Вести дом оказалось целой наукой. И себя вести в этом доме. И себя вести в этом новом мире тоже. Выбирать новые граммофонные пластинки, платья и вина, править автомобилем, примерять шляпы, обдумывать ужин на двадцать человек, привыкать к людям, которые приходят в дом, танцуют, играют в бридж, в теннис, говорят об аэропланах и яхтах, о модах, о Париже, но совсем ином, не том, который она знала и любила. Этот Париж был как бы надстроен над тем, знакомым, он не совпадал с первым ни в чем, в нем даже как будто не было целых кварталов, которые Даша знала. И ей стало казаться, что возможно, кроме этих двух Парижей, теперь известных, есть еще какой-то третий, а может быть, и четвертый… И город, в котором она теперь жила и который открывался ей постепенно в белизне, зное и строгости своих улиц, быть может, тоже имеет свою надстройку, но ее она не узнает. Узнать всего нельзя.

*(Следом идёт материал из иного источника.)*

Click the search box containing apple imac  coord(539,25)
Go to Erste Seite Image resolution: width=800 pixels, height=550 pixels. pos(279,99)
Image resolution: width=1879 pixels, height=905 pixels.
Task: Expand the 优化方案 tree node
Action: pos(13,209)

Вечерами, вдвоем или на нескольких автомобилях, уезжали за город, кружили быстро и часто без всякой цели по белым дорогам при большой низкой луне; под навесом, за столиками, пили много и говорили мало, или у моря, где играл в ресторане оркестр на двадцати диковинных инструментах, в состоянии странной внутренней неподвижности слушали и эту музыку, и окружающую тишину.

В противоположность пестрому, чужестранному и разношерстному миру, в котором до сих пор жила Даша, здесь люди были более однородны, с их холодком, юмором, замкнутостью в самих себе, с их собственным миром, удобным, не очень уютным, жестким и деловым. Любовь и деньги, прогресс и надвигающаяся война были главными темами разговоров. Были и еще темы, но эти четыре были основанием, на котором зиждились взаимоотношения. Можно было вникнуть глубже в каждую из окружавших жизней и найти в любой целую цепь мелких преступлений, цепь истин и обманов, неосуществленных желаний и законченных действий, но Даша не вникала. Не так давно Моро сказал ей, восхищенно глядя на нее:

— Мне кажется, я теперь все чаще вижу у тебя спокойное и счастливое лицо. И я счастлив этим.

И это была правда. Она видела себя в многочисленных зеркалах спальни и большом зеркале холла: у нее было такое лицо, какое должно было ему нравиться. И все здесь и вокруг было таким, каким оно должно было быть.

Внутри нее было так, словно там перевернули всю мебель: все стояло совершенно иначе. Там была когда-то жилая, обжитая, не всегда уютная, не всегда чисто выметенная комната, старая полка с книгами над диваном, окно упиралось в чужой дом. Теперь все было по-иному. В окне стояли эвкалипты и апельсиновые деревья, книги лежали на геридоне, невесть как сюда попавшем, ковер был скатан и обнаружился прекрасный навощеный паркет, на котором опасно было поскользнуться. Собственно, не худо бы поставить все опять на место, но времени нет этим заняться, день рассчитан так, что нет времени спуститься в самое себя. А ночью сладко спится в низкой, свежей, огромной постели.